> **READING TEXT**:
Other Common Regression Analyses
In addition to linear regression, described previously (Y = a + bx), there are other mathematical relationships linking two variables including curvilinear (quadratic, cubic, etc.) or logarithmic functions. Once again all of the commonly used statistical packages provide these functions (perhaps too) easily and conveniently. There are also multiple regression techniques which can be used when there are several independent variables. The Harris-Benedict equation to predict energy expenditure is a commonly used multiple regression equation. The dependent variable predicted must be quantitative although both qualitative and quantitative variables can be used as predictors. Qualitative variables are described as present (using a coefficient of one) or absent (zero as coeffecient which cancels the term when multiplied). When the predicted or dependent variable is categorical, such as living or dead, the appropriate regression technique is logistic regression. The many severity of illness indices, such as APACHE and the Mortality Prediction Model, exemplify the use of logistic regression to calculate the risk of mortality.
CODA
In a way, we can compare our current medical journals with daily newspapers and television news programs. They report the most ``up-to-the-minute’‘ information; the reports may be incomplete, certain important details may be missing, and it may be difficult to fit the results reported into the existing framework of previous information. Sometimes this may indicate that the existing framework needs to be changed sharply; at other times, subsequent reports reveal flaws in the methodology or in the interpretation of the ``newest’‘ report.

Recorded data
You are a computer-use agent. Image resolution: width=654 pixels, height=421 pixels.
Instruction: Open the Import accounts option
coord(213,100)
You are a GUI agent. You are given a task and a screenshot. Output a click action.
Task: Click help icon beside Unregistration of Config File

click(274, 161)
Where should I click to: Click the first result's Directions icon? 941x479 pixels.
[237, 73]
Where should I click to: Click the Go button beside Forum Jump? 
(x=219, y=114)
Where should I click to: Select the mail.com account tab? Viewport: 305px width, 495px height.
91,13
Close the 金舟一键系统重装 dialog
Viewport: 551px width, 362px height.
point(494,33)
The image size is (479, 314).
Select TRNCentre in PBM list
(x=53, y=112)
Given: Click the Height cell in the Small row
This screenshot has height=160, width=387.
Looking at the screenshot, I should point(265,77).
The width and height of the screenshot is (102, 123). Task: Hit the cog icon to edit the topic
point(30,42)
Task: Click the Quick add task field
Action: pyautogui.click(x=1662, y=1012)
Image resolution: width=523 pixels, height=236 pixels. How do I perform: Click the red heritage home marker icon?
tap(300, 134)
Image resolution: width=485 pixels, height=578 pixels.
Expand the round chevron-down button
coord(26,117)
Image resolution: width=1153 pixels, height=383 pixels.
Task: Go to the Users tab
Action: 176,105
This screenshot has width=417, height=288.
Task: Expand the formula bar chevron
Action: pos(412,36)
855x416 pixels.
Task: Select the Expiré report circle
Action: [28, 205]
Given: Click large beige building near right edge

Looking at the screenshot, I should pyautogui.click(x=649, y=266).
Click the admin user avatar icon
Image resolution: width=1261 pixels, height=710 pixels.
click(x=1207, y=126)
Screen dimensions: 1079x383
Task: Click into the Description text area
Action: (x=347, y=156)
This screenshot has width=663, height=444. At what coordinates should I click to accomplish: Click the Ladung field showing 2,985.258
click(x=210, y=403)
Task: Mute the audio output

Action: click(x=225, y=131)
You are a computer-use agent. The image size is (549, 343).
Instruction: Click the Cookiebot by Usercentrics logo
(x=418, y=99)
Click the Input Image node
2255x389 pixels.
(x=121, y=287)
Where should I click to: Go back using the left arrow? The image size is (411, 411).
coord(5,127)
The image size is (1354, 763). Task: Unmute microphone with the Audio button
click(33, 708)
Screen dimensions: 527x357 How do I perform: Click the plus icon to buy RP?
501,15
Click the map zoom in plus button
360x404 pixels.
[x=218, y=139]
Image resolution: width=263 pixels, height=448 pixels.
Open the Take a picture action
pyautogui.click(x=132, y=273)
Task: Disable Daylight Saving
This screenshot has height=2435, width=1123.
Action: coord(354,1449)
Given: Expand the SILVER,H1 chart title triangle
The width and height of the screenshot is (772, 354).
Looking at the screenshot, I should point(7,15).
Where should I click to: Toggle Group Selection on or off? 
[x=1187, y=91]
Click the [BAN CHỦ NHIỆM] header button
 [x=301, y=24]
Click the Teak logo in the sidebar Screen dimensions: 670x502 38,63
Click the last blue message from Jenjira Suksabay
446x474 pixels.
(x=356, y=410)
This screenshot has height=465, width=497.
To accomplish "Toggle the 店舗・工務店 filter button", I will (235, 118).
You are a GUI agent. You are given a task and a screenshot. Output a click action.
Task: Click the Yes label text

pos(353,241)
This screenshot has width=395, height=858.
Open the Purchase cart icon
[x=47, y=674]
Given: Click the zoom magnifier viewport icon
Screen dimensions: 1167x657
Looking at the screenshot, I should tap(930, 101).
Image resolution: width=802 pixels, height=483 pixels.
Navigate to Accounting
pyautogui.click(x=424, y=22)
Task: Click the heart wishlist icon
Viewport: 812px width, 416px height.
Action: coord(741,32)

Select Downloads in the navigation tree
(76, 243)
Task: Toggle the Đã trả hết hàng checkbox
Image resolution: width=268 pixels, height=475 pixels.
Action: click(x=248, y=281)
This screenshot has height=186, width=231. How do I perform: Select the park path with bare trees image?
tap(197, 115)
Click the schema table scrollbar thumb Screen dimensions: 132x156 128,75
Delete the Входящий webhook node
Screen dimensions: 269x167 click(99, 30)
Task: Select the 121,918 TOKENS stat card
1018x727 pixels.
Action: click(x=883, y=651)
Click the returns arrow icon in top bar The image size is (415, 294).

> **TASK ITEM A**: Summarize the text on regression analyses in two sentences.
> **TASK ITEM B**: Condense the paragraph of the text on regression analyses that begins "In addition to linear regression" into a bulleted list that keeps its main facts.
> **TASK ITEM C**: Carry on the text on regression analyses, beginning right after its final sentence.
The recorded data has no connection to the text on regression analyses.

> **RESPONSE A**: Beyond linear regression, two variables can be linked by curvilinear or logarithmic functions; multiple regression handles several independent variables and requires a quantitative dependent variable, while logistic regression is used when the dependent variable is categorical, as in severity of illness indices that calculate mortality risk. Current medical journals are compared to daily news reports, whose up-to-the-minute information may be incomplete, hard to fit into existing knowledge, or later found flawed in method or interpretation.

> **RESPONSE B**:
- Besides linear regression (Y = a + bx), two variables can be related by curvilinear (quadratic, cubic, etc.) or logarithmic functions, which common statistical packages provide easily.
- Multiple regression is used when there are several independent variables; the Harris-Benedict equation for predicting energy expenditure is a common example.
- The predicted (dependent) variable must be quantitative, but predictors may be qualitative or quantitative.
- Qualitative predictors are coded as present (coefficient of one) or absent (coefficient of zero, which cancels the term).
- When the dependent variable is categorical, such as living or dead, logistic regression is the appropriate technique.
- Severity of illness indices such as APACHE and the Mortality Prediction Model use logistic regression to calculate mortality risk.

> **RESPONSE C**:
Inertia may be interpreted in terms of the difficulty in moving a stationary object. Remember, too, inertia also refers to the difficulty in moving an object from the direction in which it is moving. When the preponderance of data points in one direction, we should not be too hasty in changing directions based on a single study that shows the opposite result. On the other hand, the purpose of this entire exercise, reading and contributing to the medical literature, is not only to add to existing knowledge or sharpen the focus, but also to change directions when necessary. A sense of proportion or balance is necessary: to choose a level of significance; to determine and accommodate types I and II errors; to distinguish chance from real effects; to separate statistical likelihood of difference from the importance of that difference; to give clinical dimensions to real experimental differences; to weigh costs and detrimental effects of therapy against the beneficial effects of improving outcome in devastating illness; or to improve the quality of life or diminish the costs of care when survival is not the only important determinant of outcome.
If the medical literature bears any resemblance to the news media in general, our tasks can only become more difficult in the future. As more and more information becomes more easily available with less and less validation, we may pass to a future that goes beyond Andy Warhol’s dictum that everyone will be famous for 15 minutes. We may likely be heading for a future in which everything is true for only 15 minutes. Unfortunately, it will always take more than 15 minutes to analyze a medical report correctly. We will be faced with an overwhelming input of information. We must learn to reject quickly the flighty, flimsy, and faulty and to concentrate on science with substance.